• [PASSAGE]
------------------------------------------------
(kominka in snow)
* Foreigners can buy a property in Japan without having special qualification.
Do you want to be close to beautiful Japanese mountain with your pet ? Or you love skiing ? Want to spend your weekend in real Zen（禅） surroundings with onsen(hot spring 温泉) within 15 mins drive ? Living in kominka could be a good choice.
The term kominka （古民家）refers to traditional Japanese houses, especially ones built a long time ago.
Kominka are not defined by the period they were built or how old they are, but usually the term is used when referring to houses built before the World War II, and especially to those built before the Taisho Period.
We have recently made the strategic collaboration agreement with a renowned kominka renovation specialist(工務店) in Nagano prefecture.We will find an appropriate kominka for the investors or conventional home buyers and renovate outside and inside the house into the pristine condition. We have a list of 100+ kominka properties for sale/rental.
If you want to buy kominka, it is essential to pay attention to what you are doing as you purchase a very unique Japanese traditional house. You want to get this right.
Recently in Japan the rationality and durability of the traditional Japanese construction methods using wood as the main material are being looked at again and there have been an increasing number of attempts to preserve kominka on the verge of demolition.
Meanwhile, groups of Traditional Buildings (伝統的建造物群) is a Japanese category of historic preservation introduced
by a 1975 amendment of the law which mandates the protection of groups of traditional buildings which,
together with their environment, form a beautiful scene.
They can be post towns, castle towns, mining towns, merchant quarters, ports, farming or fishing villages.
The Japanese government’s Agency for Cultural Affairs recognizes and protects the country’s cultural properties
under the Law for the Protection of Cultural Properties.
Municipalities can designate items of particular importance as Preservation Districts for Groups of Traditional Buildings
(伝統的建造物群保存地区) and approve measures to protect them.
Items of even higher importance are then designated Important Preservation Districts for Groups of Traditional Buildings
by the central government.
The Agency for Cultural Affairs then provides guidance, advice, and funds for repairs and other work. Additional support is given in the form of preferential tax treatment. As of May 18, 2018, 118 districts have been classified as Important Preservation Districts for Groups of Traditional Buildings.
Needless to say, to make kominka keep up the modern living standard, Kominka usually require a lot of renovation work,
and renovating kominka house requires the fine skill of special craftsmen, daiku (大工).
------------------------------------------------
• [RECORDED DATA]
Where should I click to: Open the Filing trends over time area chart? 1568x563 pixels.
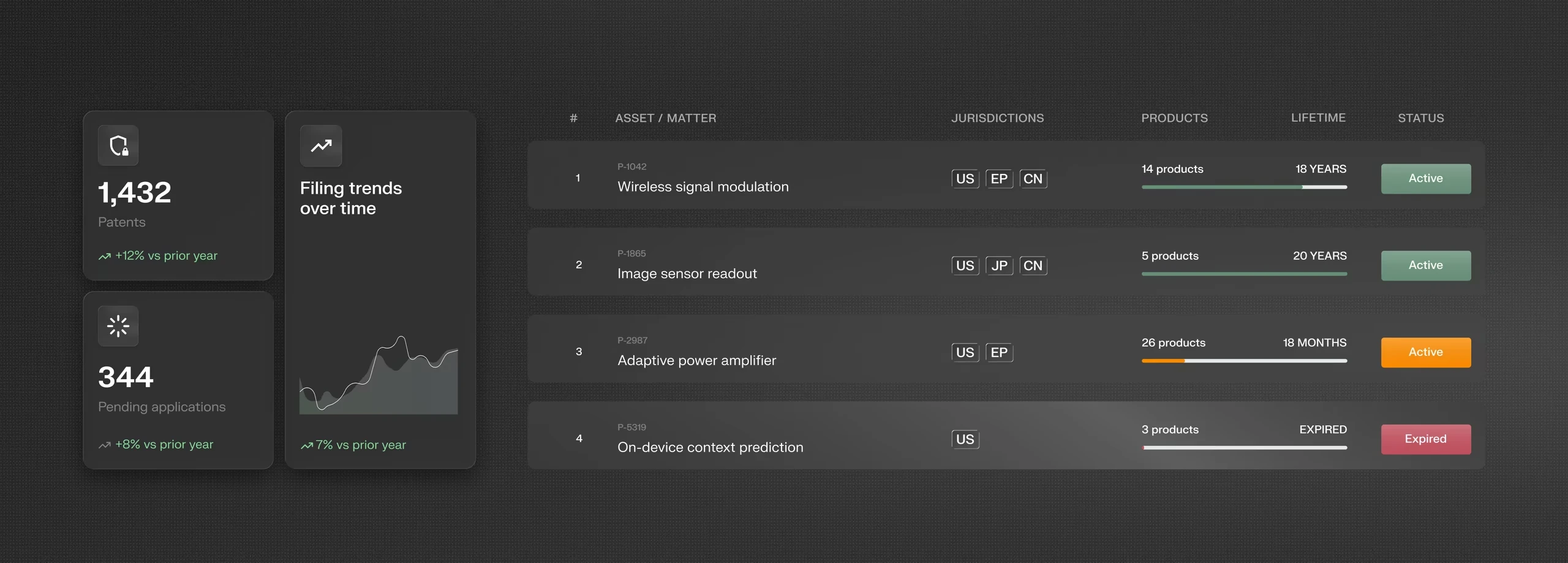pyautogui.click(x=379, y=375)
------------------------------------------------
• [TASK DIRECTIONS] Resume the passage on buying and renovating kominka in Japan, picking up right after its last sentence about daiku.

• [THE OUTPUT]
Often you encounter the situation where you cannot find the replacement for some parts and the procurement cost for the similar parts can be expensive.
1．You may want to change the floor plan completely
In the old kominka, usually the Japanese style tatami (畳）rooms are connected right next each other. And between the rooms, it is often partitioned by only FUSUMA （襖）slide (sliding door) or SHOJI（障子） screens. This type of traditional layout is very difficult to use as a modern private room. For renovation, you need to think about the everyday traffic of your family. The layout for the bathroom and toilet is usually most important aspect. You may want to two rooms into one room to make spacious Living dining kitchen.
2 Please maintain the good old Japanese taste
Please leverage the unique taste of old Japanese folk house, such as beams and pillars.
Kominka often uses the beautiful Japanese cypress for pillars. Traditionally Japanese cypress (hinoki, 檜) cut
has been used to build the ancient temples in Nara and Kyoto etc.
In kominka houses, there are cases where you are using valuable old woods, called koboku (古木）that can not be obtained now, such as beams and pillars. It is sometimes necessary to replace the damaged beams and pillars over a long period of time, to reinforce them with metal hardware. But at the renovation of kominka houses, it is highly recommended to keep existing beams and pillars to design traditional taste.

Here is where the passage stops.